Whale filmed swimming with Australian beachgoers dies after stranding

A sperm whale filmed swimming among people at Western Australian beach has died after becoming stuck on a sandbar.

Wildlife officers had spent several days trying to guide the elderly whale – which was injured and severely sunburnt – back to deeper waters.

Swimmers were pictured stroking the 15m (49ft) mammal on Saturday while it was still alive, prompting experts to warn of dangers to both it and humans.

The whale’s carcass will now be removed to minimise shark risks.

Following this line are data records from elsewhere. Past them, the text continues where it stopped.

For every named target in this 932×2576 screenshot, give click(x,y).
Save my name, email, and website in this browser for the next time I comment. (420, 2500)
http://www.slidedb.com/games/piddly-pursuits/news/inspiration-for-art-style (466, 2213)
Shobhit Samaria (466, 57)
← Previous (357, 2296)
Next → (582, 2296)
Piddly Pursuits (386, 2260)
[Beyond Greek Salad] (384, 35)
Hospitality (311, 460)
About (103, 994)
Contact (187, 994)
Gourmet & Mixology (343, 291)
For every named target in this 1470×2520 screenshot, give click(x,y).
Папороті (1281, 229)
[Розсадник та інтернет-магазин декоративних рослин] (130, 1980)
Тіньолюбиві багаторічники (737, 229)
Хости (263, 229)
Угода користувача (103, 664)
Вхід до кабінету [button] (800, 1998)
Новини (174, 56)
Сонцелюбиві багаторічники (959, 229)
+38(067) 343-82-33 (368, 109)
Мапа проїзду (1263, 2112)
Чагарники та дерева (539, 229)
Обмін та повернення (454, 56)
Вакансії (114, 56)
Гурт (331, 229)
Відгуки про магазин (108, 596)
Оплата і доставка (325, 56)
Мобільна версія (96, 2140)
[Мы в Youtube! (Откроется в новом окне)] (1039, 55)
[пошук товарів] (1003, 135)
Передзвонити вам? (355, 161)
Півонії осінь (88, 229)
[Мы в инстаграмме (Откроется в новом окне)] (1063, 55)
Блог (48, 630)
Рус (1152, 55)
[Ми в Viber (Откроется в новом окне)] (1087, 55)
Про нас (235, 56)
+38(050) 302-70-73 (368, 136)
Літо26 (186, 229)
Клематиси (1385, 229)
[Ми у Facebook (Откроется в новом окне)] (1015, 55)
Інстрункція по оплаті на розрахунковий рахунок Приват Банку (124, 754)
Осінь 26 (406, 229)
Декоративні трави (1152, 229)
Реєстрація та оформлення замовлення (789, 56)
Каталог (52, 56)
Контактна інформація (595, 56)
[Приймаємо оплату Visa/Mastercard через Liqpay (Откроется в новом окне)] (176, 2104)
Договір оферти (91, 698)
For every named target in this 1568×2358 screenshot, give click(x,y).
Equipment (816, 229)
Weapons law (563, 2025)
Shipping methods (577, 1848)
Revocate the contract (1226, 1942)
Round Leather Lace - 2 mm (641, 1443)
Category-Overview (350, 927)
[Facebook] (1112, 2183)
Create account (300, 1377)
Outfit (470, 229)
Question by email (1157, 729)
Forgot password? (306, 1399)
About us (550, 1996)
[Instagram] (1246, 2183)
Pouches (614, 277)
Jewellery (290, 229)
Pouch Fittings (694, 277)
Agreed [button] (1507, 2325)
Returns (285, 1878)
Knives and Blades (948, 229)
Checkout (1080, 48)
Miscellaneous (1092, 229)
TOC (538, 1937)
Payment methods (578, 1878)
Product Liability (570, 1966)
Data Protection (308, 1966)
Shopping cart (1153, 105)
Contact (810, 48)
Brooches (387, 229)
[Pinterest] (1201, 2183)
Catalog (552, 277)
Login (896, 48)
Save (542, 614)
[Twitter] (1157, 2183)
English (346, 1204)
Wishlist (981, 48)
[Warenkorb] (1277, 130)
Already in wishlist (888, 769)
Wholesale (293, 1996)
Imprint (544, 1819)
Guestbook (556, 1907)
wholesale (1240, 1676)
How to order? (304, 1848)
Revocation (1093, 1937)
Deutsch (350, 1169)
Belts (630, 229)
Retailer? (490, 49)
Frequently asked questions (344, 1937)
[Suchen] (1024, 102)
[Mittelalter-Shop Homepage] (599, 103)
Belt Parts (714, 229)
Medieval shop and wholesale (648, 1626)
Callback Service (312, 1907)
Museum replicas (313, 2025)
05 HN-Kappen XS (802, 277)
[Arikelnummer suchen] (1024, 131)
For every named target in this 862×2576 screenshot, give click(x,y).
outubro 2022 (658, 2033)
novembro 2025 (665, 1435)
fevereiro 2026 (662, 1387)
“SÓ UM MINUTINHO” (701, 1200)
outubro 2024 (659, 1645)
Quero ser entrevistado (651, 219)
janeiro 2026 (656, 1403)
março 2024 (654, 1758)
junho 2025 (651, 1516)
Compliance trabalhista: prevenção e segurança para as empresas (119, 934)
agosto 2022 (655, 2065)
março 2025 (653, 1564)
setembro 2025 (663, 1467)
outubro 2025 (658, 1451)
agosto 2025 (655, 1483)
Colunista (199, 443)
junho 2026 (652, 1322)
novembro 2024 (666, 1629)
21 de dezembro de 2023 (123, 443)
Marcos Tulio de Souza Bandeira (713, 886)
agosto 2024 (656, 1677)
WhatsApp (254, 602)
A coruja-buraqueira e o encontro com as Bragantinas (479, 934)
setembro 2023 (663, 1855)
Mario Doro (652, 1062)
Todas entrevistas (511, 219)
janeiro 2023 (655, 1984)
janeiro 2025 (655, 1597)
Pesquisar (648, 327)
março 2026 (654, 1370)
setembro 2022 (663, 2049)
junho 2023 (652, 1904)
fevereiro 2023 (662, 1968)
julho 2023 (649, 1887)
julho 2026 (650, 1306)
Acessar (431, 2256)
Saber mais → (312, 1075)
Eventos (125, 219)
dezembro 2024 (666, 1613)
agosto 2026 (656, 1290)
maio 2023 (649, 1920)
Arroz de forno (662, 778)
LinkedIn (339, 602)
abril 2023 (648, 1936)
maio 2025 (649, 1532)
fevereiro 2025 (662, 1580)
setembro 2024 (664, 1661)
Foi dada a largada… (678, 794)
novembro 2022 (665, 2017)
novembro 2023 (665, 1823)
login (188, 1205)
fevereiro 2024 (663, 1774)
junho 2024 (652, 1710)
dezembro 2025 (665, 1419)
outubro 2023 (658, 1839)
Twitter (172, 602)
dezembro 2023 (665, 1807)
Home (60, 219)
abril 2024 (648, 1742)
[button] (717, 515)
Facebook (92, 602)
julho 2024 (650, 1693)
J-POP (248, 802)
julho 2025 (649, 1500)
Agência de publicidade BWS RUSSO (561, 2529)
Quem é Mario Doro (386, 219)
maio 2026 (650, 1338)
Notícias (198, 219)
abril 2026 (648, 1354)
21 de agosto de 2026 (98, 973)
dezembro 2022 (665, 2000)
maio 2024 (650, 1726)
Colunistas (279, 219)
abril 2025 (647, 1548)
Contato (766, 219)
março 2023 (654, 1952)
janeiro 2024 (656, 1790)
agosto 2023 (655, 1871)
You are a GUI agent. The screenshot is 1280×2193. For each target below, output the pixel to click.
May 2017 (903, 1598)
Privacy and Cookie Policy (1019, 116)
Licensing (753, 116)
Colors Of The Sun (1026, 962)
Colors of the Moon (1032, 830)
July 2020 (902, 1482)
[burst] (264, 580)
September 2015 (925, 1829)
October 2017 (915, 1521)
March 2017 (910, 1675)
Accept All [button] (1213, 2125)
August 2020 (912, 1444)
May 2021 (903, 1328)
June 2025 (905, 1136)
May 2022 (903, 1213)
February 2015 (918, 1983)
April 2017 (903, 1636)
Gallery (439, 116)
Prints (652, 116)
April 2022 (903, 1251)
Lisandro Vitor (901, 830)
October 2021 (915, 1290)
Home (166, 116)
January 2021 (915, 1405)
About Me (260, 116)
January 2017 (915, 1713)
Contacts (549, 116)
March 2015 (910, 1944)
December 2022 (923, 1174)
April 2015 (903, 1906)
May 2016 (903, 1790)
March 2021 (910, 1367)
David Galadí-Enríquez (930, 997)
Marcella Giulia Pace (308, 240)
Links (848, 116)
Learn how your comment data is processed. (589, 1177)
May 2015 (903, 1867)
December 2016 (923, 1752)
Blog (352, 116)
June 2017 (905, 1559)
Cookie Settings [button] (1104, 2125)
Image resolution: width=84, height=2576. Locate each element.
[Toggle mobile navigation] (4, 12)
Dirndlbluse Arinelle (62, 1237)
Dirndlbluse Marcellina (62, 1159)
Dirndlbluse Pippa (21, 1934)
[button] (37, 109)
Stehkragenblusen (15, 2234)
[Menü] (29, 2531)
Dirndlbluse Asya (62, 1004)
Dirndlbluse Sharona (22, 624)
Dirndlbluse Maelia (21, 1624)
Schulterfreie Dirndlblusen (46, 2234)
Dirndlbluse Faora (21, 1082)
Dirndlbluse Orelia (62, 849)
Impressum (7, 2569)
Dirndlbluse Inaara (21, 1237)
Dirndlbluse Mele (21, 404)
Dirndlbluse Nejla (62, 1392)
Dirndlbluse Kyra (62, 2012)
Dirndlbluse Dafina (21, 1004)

The largest toothed whale in the world, sperm whales are deep sea feeders and rarely spotted near shore. Authorities were alarmed to find the whale swimming dangerously close to Port Beach in Fremantle on Saturday.

“We were pretty aware very quickly that it wasn’t in good condition,” said Mark Cugley, a spokesman for the state’s Department of Biodiversity, Conservation and Attractions.

The 30-tonne animal returned to sea but wildlife experts warned it was at risk of stranding and that interacting with it was dangerous.

The whale reappeared on Monday nearby at Rockingham, where it beached itself.

Authorities closed the beach as they tried to save it. Rescuers sprayed the animal with water to minimise its blistering and sunburn, but it was too weak to return to sea and deteriorated further before dying on Tuesday morning.

Mr Cugley said the department would now make plans to remove the carcass using a crane, and transport it to landfill.

“We will be looking at certainly doing some post-mortem or necropsy analysis as well to understand anything more we can about the death of the whale and also about this species, given it’s quite unusual to have a sperm whale in this area of Perth,” he said.

Individual whale strandings are not uncommon in Australia, particularly when the animals are sick, which can often cause them to become disorientated.

Sperm whales are listed as endangered in Australia. Numbers are recovering after they were hunted to near extinction in the 19th and 20th centuries.